The current regiment denies physicians the right to negotiate with health plans on par. This fundamental unfairness harms both physicians and their patients. By denying doctors the ability to act in their self-interest and negotiate fairly, current law removes the financial incentive for their continued excellence. This policy can only lead to a decrease in the quality of care for patients. To focus on potential short-term price increases to the exception of the long-term devastating effect antitrust has on doctors’ ability to reap the fairly-earned dividends of their work is not justice.
The bill before the committee is an implicit confession that the current regime has failed. Yet rather than address the source of that failure–which is a cornucopia of price control schemes over health care–this bill, in key areas, simply repackages that failure and tries to sell it as an improvement. Rather than acknowledge and protect the freedom of doctors to negotiate their own price terms, this bill subjects them to yet another set of complex and onerous regulations. To subject the exercise of a doctor’s legitimate rights to regulatory approval effectively denies these rights. Specifically, the bill denies doctors the unrestricted right to collectively negotiate price and compensation terms with health plans. Only if the health plan possesses a certain market share–a figure that has a history of being arbitrarily manipulated by hostile regulators–are doctors permitted to enjoy even limited rights to control their economic destiny.

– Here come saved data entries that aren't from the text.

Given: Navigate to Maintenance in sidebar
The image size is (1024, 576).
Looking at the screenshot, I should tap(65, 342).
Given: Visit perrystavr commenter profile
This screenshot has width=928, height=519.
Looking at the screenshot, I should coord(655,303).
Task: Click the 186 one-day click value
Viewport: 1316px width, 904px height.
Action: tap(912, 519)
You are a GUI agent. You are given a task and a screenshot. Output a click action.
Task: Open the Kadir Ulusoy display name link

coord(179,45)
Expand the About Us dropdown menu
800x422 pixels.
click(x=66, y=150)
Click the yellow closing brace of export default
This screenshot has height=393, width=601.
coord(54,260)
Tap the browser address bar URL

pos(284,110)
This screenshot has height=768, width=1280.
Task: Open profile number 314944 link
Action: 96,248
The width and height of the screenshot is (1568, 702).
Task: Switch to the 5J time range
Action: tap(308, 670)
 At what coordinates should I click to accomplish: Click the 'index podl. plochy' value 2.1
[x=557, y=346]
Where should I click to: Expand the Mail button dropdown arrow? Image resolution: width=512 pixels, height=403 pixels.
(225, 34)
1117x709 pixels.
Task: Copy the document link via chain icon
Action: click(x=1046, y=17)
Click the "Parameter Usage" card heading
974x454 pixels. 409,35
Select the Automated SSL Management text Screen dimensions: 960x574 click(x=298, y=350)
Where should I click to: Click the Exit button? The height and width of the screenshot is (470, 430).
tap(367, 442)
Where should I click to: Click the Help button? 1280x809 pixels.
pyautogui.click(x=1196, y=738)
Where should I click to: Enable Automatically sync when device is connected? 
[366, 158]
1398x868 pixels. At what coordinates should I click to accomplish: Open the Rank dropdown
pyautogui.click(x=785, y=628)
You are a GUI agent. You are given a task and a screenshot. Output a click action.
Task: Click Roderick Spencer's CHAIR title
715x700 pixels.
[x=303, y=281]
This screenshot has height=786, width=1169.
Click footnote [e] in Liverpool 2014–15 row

Over the past year, our organization has closely monitored federal antitrust enforcement efforts against physicians. In at least seven cases, we have observed the systematic abuse of the basic constitutional liberties of physicians and their management consultants. Doctors live in fear of even speaking to one another about prices because the Federal Trade Commission and state regulators believe that the mere exchange of thoughts is dangerous and subversive to the interests of consumers. Based on this fear alone, without any supporting facts, antitrust regulators have concluded that there is no circumstance where independent physicians may join together in dealing with health plans. At the same time, antitrust regulators routinely ignore any evidence that it is the health plans–businesses that enjoy special government subsidies and protections–whose actions are causing the “anticompetitive” price increases that consumers face. The doctors have become an easy scapegoat for the problems created by health plans in association with their government benefactors.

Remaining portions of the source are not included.